September 22nd, 2010 / 12:53 pm
Snippets

Read all the interviews ever published in The Paris Review. Of particular interest (to me): Bradbury, Salter, Amis, Amis, Ballard, Fowles, Ellroy.  They have a new site design.  We have a new site design.  Coincidence?  I think yes.

14 Comments

  1. mdbell79

      The Stanley Elkin interview is a favorite of mine. Also Harold Bloom, DeLillo. Even writers I don’t like tend to have interesting Paris Review interviews, so they’re something I go and read a lot.

  2. ael

      They’re all online? There goes my life.

  3. john sakkis
  4. Nick Antosca

      It’s true. I’m almost afraid to read too many. I want to dedicate a day to it.

  5. TFD

      Thanks Nick, this is phenomenal! I’ve been searching for that Gaddis interview via hard-copy for well too long. It’s on the site now and is perhaps one of the only interviews and pictures of him in existence. “And so I’ve the hope of laying a few things to rest; an interview I can simply refer people to when the threat of another appears, without having to go through it again.” The Donleavy and Barthelme are fantastic as well.

  6. Roxane

      Biters.

      But thanks for the link. I love a good interview and I know I’ll find some really lovely things here. The Internet is magic.

  7. Salvatore Pane

      Finally. I’ve been waiting for this ever since they touted having all the interviews online maybe six years ago, but back then they were charging. Love the Tobias Wolff one from that period.

  8. Steven Pine

      one of many gems from the ezra pound #5(http://www.theparisreview.org/interviews/4598/the-art-of-poetry-no-5-ezra-pound):

      An epic is a poem containing history. The modern mind contains heteroclite elements. The past epos has succeeded when all or a great many of the answers were assumed, at least between author and audience, or a great mass of audience. The attempt in an experimental age is therefore rash. Do you know the story: “What are you drawing, Johnny?”

      “God.”

      “But nobody knows what He looks like.”

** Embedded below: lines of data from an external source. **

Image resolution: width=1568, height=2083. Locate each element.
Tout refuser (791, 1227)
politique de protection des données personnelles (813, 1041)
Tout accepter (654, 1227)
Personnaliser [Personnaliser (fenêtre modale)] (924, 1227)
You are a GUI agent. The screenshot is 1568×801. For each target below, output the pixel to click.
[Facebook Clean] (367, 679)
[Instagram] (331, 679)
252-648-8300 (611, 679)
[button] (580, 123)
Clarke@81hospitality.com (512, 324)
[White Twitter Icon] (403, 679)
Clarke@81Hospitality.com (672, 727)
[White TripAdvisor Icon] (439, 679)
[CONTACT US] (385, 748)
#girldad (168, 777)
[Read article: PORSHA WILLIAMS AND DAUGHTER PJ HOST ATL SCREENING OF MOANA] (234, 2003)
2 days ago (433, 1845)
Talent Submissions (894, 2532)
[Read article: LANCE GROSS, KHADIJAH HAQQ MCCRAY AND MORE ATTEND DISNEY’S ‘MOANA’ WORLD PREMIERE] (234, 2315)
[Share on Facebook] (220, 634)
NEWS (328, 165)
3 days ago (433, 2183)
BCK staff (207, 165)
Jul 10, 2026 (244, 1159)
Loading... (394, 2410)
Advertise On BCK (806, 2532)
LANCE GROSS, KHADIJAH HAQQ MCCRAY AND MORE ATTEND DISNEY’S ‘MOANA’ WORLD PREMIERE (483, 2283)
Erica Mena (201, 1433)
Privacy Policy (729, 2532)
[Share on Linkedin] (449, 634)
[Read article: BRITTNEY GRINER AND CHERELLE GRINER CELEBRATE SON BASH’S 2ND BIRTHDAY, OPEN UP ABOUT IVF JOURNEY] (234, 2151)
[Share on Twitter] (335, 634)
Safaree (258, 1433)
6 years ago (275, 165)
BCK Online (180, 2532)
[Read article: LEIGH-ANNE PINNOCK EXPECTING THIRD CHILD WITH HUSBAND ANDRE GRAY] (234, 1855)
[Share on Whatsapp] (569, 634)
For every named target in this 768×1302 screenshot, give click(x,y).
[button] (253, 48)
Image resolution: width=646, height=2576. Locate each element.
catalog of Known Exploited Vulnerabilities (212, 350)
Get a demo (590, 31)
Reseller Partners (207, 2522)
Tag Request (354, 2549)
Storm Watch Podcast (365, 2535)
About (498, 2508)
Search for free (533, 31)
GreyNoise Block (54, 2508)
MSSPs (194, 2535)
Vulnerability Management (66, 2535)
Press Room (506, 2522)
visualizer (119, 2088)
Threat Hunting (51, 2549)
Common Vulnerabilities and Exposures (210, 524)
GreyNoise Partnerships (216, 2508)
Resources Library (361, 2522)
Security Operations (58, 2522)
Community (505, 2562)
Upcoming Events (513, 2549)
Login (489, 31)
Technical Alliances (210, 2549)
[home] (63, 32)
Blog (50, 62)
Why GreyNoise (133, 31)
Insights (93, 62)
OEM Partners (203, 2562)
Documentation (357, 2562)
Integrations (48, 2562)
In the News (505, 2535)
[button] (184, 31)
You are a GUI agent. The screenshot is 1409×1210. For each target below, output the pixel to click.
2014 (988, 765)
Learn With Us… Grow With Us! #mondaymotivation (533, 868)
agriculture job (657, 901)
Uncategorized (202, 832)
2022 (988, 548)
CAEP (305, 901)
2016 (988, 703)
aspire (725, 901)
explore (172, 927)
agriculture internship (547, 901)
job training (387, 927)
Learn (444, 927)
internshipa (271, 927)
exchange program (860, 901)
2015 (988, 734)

      “They will when I get through!”

      That confidence is no longer obtainable.

  9. christopher.

      I might have to take a day for this myself. Or a week. I do have vacation coming up..

  10. Tony O'Neill

      Fucking fantastic. Just read the Hunter S Thompson one from 97…

      INTERVIEWER

      Almost without exception writers we’ve interviewed over the years admit they cannot write under the influence of booze or drugs—or at the least what they’ve done has to be rewritten in the cool of the day. What’s your comment about this?

      THOMPSON

      They lie. Or maybe you’ve been interviewing a very narrow spectrum of writers. It’s like saying, “Almost without exception women we’ve interviewed over the years swear that they never indulge in sodomy”—without saying that you did all your interviews in a nunnery. Did you interview Coleridge? Did you interview Poe? Or Scott Fitzgerald? Or Mark Twain? Or Fred Exley? Did Faulkner tell you that what he was drinking all the time was really iced tea, not whiskey? Please. Who the fuck do you think wrote the Book of Revelation? A bunch of stone-sober clerics?

  11. Mike McQuillian

      Whoa. And my shrink told me to get away from the computer more. So much for that.

  12. jereme

      i really miss hunter. motherfucker was a dragon.

  13. Kevin Spaide

      The Grace Paley interview is one I like a lot. She knew how to cut through the bullshit.